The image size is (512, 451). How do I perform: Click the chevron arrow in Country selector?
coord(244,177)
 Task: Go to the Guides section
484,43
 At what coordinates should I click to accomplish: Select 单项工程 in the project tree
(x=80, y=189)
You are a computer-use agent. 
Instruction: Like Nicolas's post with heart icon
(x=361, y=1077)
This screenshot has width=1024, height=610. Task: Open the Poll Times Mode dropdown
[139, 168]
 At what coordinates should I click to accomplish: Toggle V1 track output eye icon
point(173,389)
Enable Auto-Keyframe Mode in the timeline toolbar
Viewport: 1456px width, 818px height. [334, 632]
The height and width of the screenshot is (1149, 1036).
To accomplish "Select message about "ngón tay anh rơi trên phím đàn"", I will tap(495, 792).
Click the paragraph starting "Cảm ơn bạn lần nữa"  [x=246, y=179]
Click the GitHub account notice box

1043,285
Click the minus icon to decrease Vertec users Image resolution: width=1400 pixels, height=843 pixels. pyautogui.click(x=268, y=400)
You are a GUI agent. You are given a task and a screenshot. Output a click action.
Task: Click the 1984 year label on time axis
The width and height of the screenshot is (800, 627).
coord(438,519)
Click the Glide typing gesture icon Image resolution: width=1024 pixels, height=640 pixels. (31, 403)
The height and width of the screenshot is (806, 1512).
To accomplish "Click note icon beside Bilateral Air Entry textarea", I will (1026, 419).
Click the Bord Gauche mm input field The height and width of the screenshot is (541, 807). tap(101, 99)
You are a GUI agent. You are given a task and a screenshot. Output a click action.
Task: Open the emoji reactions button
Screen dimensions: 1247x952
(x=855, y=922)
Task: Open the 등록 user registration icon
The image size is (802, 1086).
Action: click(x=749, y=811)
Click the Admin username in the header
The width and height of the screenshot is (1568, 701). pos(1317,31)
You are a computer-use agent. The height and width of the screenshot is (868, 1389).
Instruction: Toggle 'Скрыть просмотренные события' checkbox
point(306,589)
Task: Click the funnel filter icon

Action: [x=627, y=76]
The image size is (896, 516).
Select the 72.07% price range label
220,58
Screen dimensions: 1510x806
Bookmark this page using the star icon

◆ ◆ ◆ ◆ ◆ ◆ ◆

Problem statement: Turn the lines above into a JSON list of strings, one string for each line, and leave out any blank lines.

Exercise result:
[
  "The image size is (512, 451). How do I perform: Click the chevron arrow in Country selector?",
  "coord(244,177)",
  " Task: Go to the Guides section",
  "484,43",
  " At what coordinates should I click to accomplish: Select 单项工程 in the project tree",
  "(x=80, y=189)",
  "You are a computer-use agent. ",
  "Instruction: Like Nicolas's post with heart icon",
  "(x=361, y=1077)",
  "This screenshot has width=1024, height=610. Task: Open the Poll Times Mode dropdown",
  "[139, 168]",
  " At what coordinates should I click to accomplish: Toggle V1 track output eye icon",
  "point(173,389)",
  "Enable Auto-Keyframe Mode in the timeline toolbar",
  "Viewport: 1456px width, 818px height. [334, 632]",
  "The height and width of the screenshot is (1149, 1036).",
  "To accomplish \"Select message about \"ngón tay anh rơi trên phím đàn\"\", I will tap(495, 792).",
  "Click the paragraph starting \"Cảm ơn bạn lần nữa\"  [x=246, y=179]",
  "Click the GitHub account notice box",
  "1043,285",
  "Click the minus icon to decrease Vertec users Image resolution: width=1400 pixels, height=843 pixels. pyautogui.click(x=268, y=400)",
  "You are a GUI agent. You are given a task and a screenshot. Output a click action.",
  "Task: Click the 1984 year label on time axis",
  "The width and height of the screenshot is (800, 627).",
  "coord(438,519)",
  "Click the Glide typing gesture icon Image resolution: width=1024 pixels, height=640 pixels. (31, 403)",
  "The height and width of the screenshot is (806, 1512).",
  "To accomplish \"Click note icon beside Bilateral Air Entry textarea\", I will (1026, 419).",
  "Click the Bord Gauche mm input field The height and width of the screenshot is (541, 807). tap(101, 99)",
  "You are a GUI agent. You are given a task and a screenshot. Output a click action.",
  "Task: Open the emoji reactions button",
  "Screen dimensions: 1247x952",
  "(x=855, y=922)",
  "Task: Open the 등록 user registration icon",
  "The image size is (802, 1086).",
  "Action: click(x=749, y=811)",
  "Click the Admin username in the header",
  "The width and height of the screenshot is (1568, 701). pos(1317,31)",
  "You are a computer-use agent. The height and width of the screenshot is (868, 1389).",
  "Instruction: Toggle 'Скрыть просмотренные события' checkbox",
  "point(306,589)",
  "Task: Click the funnel filter icon",
  "Action: [x=627, y=76]",
  "The image size is (896, 516).",
  "Select the 72.07% price range label",
  "220,58",
  "Screen dimensions: 1510x806",
  "Bookmark this page using the star icon"
]